TASK PROMPT
Give back every record precisely.

Dataset items
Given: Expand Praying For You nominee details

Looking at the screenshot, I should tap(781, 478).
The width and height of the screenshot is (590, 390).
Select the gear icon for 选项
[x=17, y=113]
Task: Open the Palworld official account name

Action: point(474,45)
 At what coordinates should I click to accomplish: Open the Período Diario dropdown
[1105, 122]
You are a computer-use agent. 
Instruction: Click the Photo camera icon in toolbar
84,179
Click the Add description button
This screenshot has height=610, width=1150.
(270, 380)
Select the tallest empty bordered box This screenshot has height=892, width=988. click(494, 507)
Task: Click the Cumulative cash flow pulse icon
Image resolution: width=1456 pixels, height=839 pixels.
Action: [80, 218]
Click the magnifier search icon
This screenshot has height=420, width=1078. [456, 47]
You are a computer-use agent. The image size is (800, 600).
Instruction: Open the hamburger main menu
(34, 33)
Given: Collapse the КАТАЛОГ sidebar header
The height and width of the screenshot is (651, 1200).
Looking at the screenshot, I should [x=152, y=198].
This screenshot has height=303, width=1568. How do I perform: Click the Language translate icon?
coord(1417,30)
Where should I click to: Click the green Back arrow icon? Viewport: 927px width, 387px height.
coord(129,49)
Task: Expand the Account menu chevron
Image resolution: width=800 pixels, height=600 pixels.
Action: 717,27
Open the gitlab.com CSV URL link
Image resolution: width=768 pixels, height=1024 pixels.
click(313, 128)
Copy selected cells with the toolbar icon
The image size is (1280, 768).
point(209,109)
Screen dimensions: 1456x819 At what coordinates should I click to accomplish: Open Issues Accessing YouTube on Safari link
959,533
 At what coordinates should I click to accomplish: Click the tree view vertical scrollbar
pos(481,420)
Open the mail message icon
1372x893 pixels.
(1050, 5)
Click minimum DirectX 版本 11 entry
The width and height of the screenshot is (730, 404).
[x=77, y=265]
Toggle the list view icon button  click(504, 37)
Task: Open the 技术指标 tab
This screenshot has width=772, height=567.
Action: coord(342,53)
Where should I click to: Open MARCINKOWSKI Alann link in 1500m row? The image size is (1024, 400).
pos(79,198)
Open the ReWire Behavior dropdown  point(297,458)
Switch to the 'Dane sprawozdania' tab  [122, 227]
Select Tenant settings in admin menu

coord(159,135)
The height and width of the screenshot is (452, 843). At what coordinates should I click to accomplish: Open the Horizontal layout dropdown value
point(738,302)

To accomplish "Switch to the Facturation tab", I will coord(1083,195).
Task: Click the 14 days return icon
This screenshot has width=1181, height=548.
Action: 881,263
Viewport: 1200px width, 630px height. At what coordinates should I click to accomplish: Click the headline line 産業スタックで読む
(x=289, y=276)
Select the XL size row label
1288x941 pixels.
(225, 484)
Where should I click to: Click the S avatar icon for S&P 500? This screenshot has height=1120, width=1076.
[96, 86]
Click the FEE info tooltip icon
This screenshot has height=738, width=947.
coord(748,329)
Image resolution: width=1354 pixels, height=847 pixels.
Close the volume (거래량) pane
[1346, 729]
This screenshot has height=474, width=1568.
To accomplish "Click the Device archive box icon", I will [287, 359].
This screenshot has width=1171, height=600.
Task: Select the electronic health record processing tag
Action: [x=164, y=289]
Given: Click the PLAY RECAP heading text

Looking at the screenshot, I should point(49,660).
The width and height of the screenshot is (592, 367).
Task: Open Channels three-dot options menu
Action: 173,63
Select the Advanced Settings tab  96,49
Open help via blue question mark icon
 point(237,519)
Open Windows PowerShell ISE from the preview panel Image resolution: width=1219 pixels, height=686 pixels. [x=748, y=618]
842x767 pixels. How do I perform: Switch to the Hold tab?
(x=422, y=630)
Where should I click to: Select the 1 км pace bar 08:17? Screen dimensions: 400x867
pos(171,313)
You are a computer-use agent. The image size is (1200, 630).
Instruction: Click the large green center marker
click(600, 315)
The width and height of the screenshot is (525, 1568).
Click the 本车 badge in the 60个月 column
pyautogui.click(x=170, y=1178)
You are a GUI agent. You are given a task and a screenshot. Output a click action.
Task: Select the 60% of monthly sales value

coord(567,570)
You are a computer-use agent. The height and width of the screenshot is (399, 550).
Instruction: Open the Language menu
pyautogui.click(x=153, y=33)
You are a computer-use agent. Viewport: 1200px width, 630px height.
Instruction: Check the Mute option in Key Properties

EXERCISE RESULT
Given: Expand Praying For You nominee details

Looking at the screenshot, I should tap(781, 478).
The width and height of the screenshot is (590, 390).
Select the gear icon for 选项
[x=17, y=113]
Task: Open the Palworld official account name

Action: point(474,45)
 At what coordinates should I click to accomplish: Open the Período Diario dropdown
[1105, 122]
You are a computer-use agent. 
Instruction: Click the Photo camera icon in toolbar
84,179
Click the Add description button
This screenshot has height=610, width=1150.
(270, 380)
Select the tallest empty bordered box This screenshot has height=892, width=988. click(494, 507)
Task: Click the Cumulative cash flow pulse icon
Image resolution: width=1456 pixels, height=839 pixels.
Action: [80, 218]
Click the magnifier search icon
This screenshot has height=420, width=1078. [456, 47]
You are a computer-use agent. The image size is (800, 600).
Instruction: Open the hamburger main menu
(34, 33)
Given: Collapse the КАТАЛОГ sidebar header
The height and width of the screenshot is (651, 1200).
Looking at the screenshot, I should [x=152, y=198].
This screenshot has height=303, width=1568. How do I perform: Click the Language translate icon?
coord(1417,30)
Where should I click to: Click the green Back arrow icon? Viewport: 927px width, 387px height.
coord(129,49)
Task: Expand the Account menu chevron
Image resolution: width=800 pixels, height=600 pixels.
Action: 717,27
Open the gitlab.com CSV URL link
Image resolution: width=768 pixels, height=1024 pixels.
click(313, 128)
Copy selected cells with the toolbar icon
The image size is (1280, 768).
point(209,109)
Screen dimensions: 1456x819 At what coordinates should I click to accomplish: Open Issues Accessing YouTube on Safari link
959,533
 At what coordinates should I click to accomplish: Click the tree view vertical scrollbar
pos(481,420)
Open the mail message icon
1372x893 pixels.
(1050, 5)
Click minimum DirectX 版本 11 entry
The width and height of the screenshot is (730, 404).
[x=77, y=265]
Toggle the list view icon button  click(504, 37)
Task: Open the 技术指标 tab
This screenshot has width=772, height=567.
Action: coord(342,53)
Where should I click to: Open MARCINKOWSKI Alann link in 1500m row? The image size is (1024, 400).
pos(79,198)
Open the ReWire Behavior dropdown  point(297,458)
Switch to the 'Dane sprawozdania' tab  [122, 227]
Select Tenant settings in admin menu

coord(159,135)
The height and width of the screenshot is (452, 843). At what coordinates should I click to accomplish: Open the Horizontal layout dropdown value
point(738,302)

To accomplish "Switch to the Facturation tab", I will coord(1083,195).
Task: Click the 14 days return icon
This screenshot has width=1181, height=548.
Action: 881,263
Viewport: 1200px width, 630px height. At what coordinates should I click to accomplish: Click the headline line 産業スタックで読む
(x=289, y=276)
Select the XL size row label
1288x941 pixels.
(225, 484)
Where should I click to: Click the S avatar icon for S&P 500? This screenshot has height=1120, width=1076.
[96, 86]
Click the FEE info tooltip icon
This screenshot has height=738, width=947.
coord(748,329)
Image resolution: width=1354 pixels, height=847 pixels.
Close the volume (거래량) pane
[1346, 729]
This screenshot has height=474, width=1568.
To accomplish "Click the Device archive box icon", I will [287, 359].
This screenshot has width=1171, height=600.
Task: Select the electronic health record processing tag
Action: [x=164, y=289]
Given: Click the PLAY RECAP heading text

Looking at the screenshot, I should point(49,660).
The width and height of the screenshot is (592, 367).
Task: Open Channels three-dot options menu
Action: 173,63
Select the Advanced Settings tab  96,49
Open help via blue question mark icon
 point(237,519)
Open Windows PowerShell ISE from the preview panel Image resolution: width=1219 pixels, height=686 pixels. [x=748, y=618]
842x767 pixels. How do I perform: Switch to the Hold tab?
(x=422, y=630)
Where should I click to: Select the 1 км pace bar 08:17? Screen dimensions: 400x867
pos(171,313)
You are a computer-use agent. The image size is (1200, 630).
Instruction: Click the large green center marker
click(600, 315)
The width and height of the screenshot is (525, 1568).
Click the 本车 badge in the 60个月 column
pyautogui.click(x=170, y=1178)
You are a GUI agent. You are given a task and a screenshot. Output a click action.
Task: Select the 60% of monthly sales value

coord(567,570)
You are a computer-use agent. The height and width of the screenshot is (399, 550).
Instruction: Open the Language menu
pyautogui.click(x=153, y=33)
You are a computer-use agent. Viewport: 1200px width, 630px height.
Instruction: Check the Mute option in Key Properties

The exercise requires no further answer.